La pertinance de la peinture pour rendre le zeitgeist ?
L’éventuel échec de la peinture face à l’émergence de la photographie a été soulevé en 1962 déjà par Gerhard Richter, qui fait alors sa première photo-peinture d’après un instantané de Brigitte Bardot. Las de faire de l’Art à lettre majuscule, « la peinture à partir d’une photographie me semblait la chose la plus stupide et antiartistique que l’on puisse faire», explique le lugubre Allemand dans La pratique quotidienne de la peinture (p. 22). D’autres, comme Peter Doig, Marlene Dumas, Luc Tuymans et de nombreux peintres émergents ont chacun posé la même question sur la pertinence de la peinture pour capturer l’esprit de notre temps.
Or, aujourd’hui, les images sont encore plus présents que jamais, grâce aux nouvelles technologies et par le biais des nombreuses mises à jour sur facebook, des flux tumblr, instagram & hipstamatic, pinit, tweets («gazouillis») et des billets des blogs.
Reste à évaluer la valeur de la prolifération des images. On a coutume de dire qu’une image vaut plus que mille mots, mais certaines photographies — dont la ‘stock photography’ — semblent ne dire rien du tout. D’autres se voient utiliser dans des contextes différents et même contradictoires: la photographie a détruit l’unicité des images, et, par conséquent, multiplié et rompu leur sens.
L’essor de la communication visuelle rends l’évaluation de son influence encore plus d’actualité pour les peintres aussi bien que pour les photographes qui réfléchissent sur la création contemporaine et l’utilisation des images.
Aurélien Dupuis s’inspire des motifs familiers et abondants, comme des portraits d’école et de travail (les séries « 48 portraits », « Employé (e) / Medewerker »), des catalogues immobiliers (« Pavillons »), des clichés amateurs trouvés sur
les marchés aux puces (« X ») ou l’Internet (« Enfant + chien »,
« Dormeurs »).
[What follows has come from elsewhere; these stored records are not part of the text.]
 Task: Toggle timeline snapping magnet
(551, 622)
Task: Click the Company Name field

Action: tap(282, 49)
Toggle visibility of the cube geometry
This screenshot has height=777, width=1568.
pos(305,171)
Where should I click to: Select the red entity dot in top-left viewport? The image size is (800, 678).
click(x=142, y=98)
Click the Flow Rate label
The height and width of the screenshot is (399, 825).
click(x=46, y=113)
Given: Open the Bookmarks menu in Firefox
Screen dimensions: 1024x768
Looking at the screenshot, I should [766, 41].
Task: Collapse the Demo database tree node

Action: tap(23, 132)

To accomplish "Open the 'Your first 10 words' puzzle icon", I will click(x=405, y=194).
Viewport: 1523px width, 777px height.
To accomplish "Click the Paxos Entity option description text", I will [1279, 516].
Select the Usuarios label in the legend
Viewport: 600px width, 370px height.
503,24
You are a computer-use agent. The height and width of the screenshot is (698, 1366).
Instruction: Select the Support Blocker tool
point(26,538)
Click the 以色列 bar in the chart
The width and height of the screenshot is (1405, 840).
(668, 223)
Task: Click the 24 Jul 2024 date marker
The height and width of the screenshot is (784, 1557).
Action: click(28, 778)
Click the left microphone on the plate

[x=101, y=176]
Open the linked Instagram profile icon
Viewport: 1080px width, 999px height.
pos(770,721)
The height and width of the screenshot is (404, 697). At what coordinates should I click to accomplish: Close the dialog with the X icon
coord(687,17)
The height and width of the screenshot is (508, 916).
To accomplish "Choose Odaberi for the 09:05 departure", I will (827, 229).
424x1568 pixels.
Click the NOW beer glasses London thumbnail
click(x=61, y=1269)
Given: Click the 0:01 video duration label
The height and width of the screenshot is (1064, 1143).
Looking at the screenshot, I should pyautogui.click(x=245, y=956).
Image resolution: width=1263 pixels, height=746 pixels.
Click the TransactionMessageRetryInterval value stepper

Il recrée ces images répandues — captures éculés de la vie moderne — en utilisant des matériaux ‘lents’ tels que le charbon et les feutres d’enfant, tout en préservant la basse définition, pixellisation et surexposition des photos vite faites.
C’est précisément ce choix de technique qui rend son travail fascinant malgré les sujets ordinaires, en introduisant pathos et complexité. À première vue, les feutres les enfants évoquent un sentiment de nostalgie puérile; ensuite, il y a quelque chose d’absurde quand un peintre diplômé s’amuse avec des feutres quand il pourrait utiliser des matériaux appropriés pour faire de l’Art.
Le choix des sujets est lui aussi ambiguë. D’une part, il s’agit de personnes et de situations sans charme ou conséquence particulière. D’autre part, le peintre doit penser qu’ils sont dignes de considération, vu l’effort à les recréer ?
Encore plus d’incertitude vient du fait qu’Aurélien travaille en série et avec des répétitions, ce qui à la fois simule et conteste l’utilisation des copies dans les médias et sur Internet. C’est justement cette ouverture aux interprétations contradictoires qui définit la qualité du travail d’Aurélien, et qui intervient afin de mieux voir et de déclencher la mémoire.